In this video, we will be learning about Newton’s third law of motion and how to apply it to various different scenarios. So let’s start by looking at a statement of this law. Newton’s third law of motion considers the interaction between two objects. Specifically if we’re talking about an object, let’s say object A, somehow interacting with another object, let’s say object B, in this case, we’re drawing a collision between the two objects. Then, we can say the following. If object A exerts a force on object B, so let’s say that the force exerted by A onto B during this collision is a force towards the right, and we’ll call this force 𝐹. Then, according to Newton’s third law of motion, object B exerts a force that is equal in magnitude or size, but in the opposite direction on object A.

So as we can see in the diagram that we’ve drawn, each object has a force of magnitude 𝐹 acting on it. But the two forces are acting in opposite directions. Now, an often simplified version of this law of motion is stated as every action has an equal and opposite reaction. So in this situation, we’ve got the action force, that’s the force 𝐹, exerted by object A onto object B. And the equal and opposite reaction is the force 𝐹 exerted to the left by object B on object A.

However, this statement of Newton’s third law of motion “every action has an equal and opposite reaction” is not specific enough. For one thing, it makes no mention whatsoever of what the action force and reaction force are actually acting on. And simply memorising this statement often leads to a common misconception. It is very easy to think that if every action has an equal and opposite reaction, then because we’ve got two forces acting in opposite directions and they’re exactly the same in magnitude, that those two forces should cancel each other out.

» Given exercise A
In the text on Newton's third law, how is the often simplified version of the law stated?

» Given data
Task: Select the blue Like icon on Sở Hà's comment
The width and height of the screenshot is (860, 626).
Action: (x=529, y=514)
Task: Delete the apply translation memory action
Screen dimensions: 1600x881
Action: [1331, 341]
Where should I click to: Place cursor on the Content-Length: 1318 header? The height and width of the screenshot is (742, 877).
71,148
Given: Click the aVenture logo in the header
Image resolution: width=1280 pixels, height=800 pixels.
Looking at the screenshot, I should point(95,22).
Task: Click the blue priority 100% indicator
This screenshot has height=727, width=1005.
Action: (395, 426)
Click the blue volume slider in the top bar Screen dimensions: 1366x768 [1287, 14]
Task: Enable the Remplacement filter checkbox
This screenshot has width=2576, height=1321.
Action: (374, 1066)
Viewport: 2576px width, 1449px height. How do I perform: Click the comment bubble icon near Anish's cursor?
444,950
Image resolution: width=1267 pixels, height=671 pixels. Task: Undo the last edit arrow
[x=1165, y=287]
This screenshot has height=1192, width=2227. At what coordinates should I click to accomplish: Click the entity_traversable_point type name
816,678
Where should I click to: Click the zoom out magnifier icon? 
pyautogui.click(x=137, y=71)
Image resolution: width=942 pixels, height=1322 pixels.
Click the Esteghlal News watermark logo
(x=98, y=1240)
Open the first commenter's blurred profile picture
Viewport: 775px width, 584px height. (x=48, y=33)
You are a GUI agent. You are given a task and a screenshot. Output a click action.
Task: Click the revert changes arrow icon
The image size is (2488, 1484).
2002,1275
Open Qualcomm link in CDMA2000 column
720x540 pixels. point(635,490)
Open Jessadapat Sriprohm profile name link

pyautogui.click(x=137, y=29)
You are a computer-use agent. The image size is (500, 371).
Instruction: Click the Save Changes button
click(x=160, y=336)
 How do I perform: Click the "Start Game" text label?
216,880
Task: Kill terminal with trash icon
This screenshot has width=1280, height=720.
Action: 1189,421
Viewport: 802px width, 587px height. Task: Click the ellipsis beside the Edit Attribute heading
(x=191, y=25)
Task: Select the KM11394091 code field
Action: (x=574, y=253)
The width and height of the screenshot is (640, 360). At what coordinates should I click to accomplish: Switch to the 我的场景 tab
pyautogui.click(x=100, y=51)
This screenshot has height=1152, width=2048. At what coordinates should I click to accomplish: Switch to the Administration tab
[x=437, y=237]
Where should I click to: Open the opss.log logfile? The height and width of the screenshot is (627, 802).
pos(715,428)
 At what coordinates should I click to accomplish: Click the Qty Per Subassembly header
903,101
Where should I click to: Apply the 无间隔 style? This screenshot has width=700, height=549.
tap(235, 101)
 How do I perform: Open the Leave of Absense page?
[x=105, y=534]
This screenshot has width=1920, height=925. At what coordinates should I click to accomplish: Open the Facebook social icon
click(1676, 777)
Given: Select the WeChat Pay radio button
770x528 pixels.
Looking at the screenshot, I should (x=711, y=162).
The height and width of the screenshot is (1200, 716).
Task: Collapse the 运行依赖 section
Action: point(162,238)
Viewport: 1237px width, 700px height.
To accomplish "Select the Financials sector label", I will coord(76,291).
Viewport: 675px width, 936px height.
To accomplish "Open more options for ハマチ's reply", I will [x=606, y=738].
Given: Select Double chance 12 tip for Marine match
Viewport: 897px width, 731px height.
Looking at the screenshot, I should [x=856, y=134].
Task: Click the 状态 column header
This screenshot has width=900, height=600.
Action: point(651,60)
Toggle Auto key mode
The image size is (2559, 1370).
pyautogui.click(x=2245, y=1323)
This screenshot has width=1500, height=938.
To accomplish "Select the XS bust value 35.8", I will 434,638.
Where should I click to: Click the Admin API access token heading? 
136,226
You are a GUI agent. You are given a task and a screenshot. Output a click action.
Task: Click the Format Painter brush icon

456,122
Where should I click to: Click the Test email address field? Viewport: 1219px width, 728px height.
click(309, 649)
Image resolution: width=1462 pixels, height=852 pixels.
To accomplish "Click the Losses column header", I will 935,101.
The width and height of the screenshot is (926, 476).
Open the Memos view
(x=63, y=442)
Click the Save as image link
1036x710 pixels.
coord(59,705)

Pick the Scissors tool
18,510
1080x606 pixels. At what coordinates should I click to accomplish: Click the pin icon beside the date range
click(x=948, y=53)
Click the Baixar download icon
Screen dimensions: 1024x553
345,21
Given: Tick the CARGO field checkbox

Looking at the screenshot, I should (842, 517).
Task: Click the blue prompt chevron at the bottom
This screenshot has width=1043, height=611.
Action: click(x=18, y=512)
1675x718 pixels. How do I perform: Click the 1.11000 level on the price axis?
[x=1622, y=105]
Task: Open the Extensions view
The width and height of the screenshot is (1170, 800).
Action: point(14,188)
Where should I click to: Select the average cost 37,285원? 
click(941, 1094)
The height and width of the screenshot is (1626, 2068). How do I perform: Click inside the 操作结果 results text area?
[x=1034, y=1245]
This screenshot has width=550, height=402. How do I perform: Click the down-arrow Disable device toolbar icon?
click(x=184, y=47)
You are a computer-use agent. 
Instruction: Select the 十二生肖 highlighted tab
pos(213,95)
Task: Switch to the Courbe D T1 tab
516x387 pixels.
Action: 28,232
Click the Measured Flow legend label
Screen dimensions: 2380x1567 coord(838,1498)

» Given exercise B
Rewrite the records starting at the line that has "This screenshot has height=1192, width=2227." and ending after the line that has "pos(715,428)". Replace "magnifier" with "lens" and leave everything else unchanged.

» Answer A
Every action has an equal and opposite reaction.

» Answer B
This screenshot has height=1192, width=2227. At what coordinates should I click to accomplish: Click the entity_traversable_point type name
816,678
Where should I click to: Click the zoom out lens icon? 
pyautogui.click(x=137, y=71)
Image resolution: width=942 pixels, height=1322 pixels.
Click the Esteghlal News watermark logo
(x=98, y=1240)
Open the first commenter's blurred profile picture
Viewport: 775px width, 584px height. (x=48, y=33)
You are a GUI agent. You are given a task and a screenshot. Output a click action.
Task: Click the revert changes arrow icon
The image size is (2488, 1484).
2002,1275
Open Qualcomm link in CDMA2000 column
720x540 pixels. point(635,490)
Open Jessadapat Sriprohm profile name link

pyautogui.click(x=137, y=29)
You are a computer-use agent. The image size is (500, 371).
Instruction: Click the Save Changes button
click(x=160, y=336)
 How do I perform: Click the "Start Game" text label?
216,880
Task: Kill terminal with trash icon
This screenshot has width=1280, height=720.
Action: 1189,421
Viewport: 802px width, 587px height. Task: Click the ellipsis beside the Edit Attribute heading
(x=191, y=25)
Task: Select the KM11394091 code field
Action: (x=574, y=253)
The width and height of the screenshot is (640, 360). At what coordinates should I click to accomplish: Switch to the 我的场景 tab
pyautogui.click(x=100, y=51)
This screenshot has height=1152, width=2048. At what coordinates should I click to accomplish: Switch to the Administration tab
[x=437, y=237]
Where should I click to: Open the opss.log logfile? The height and width of the screenshot is (627, 802).
pos(715,428)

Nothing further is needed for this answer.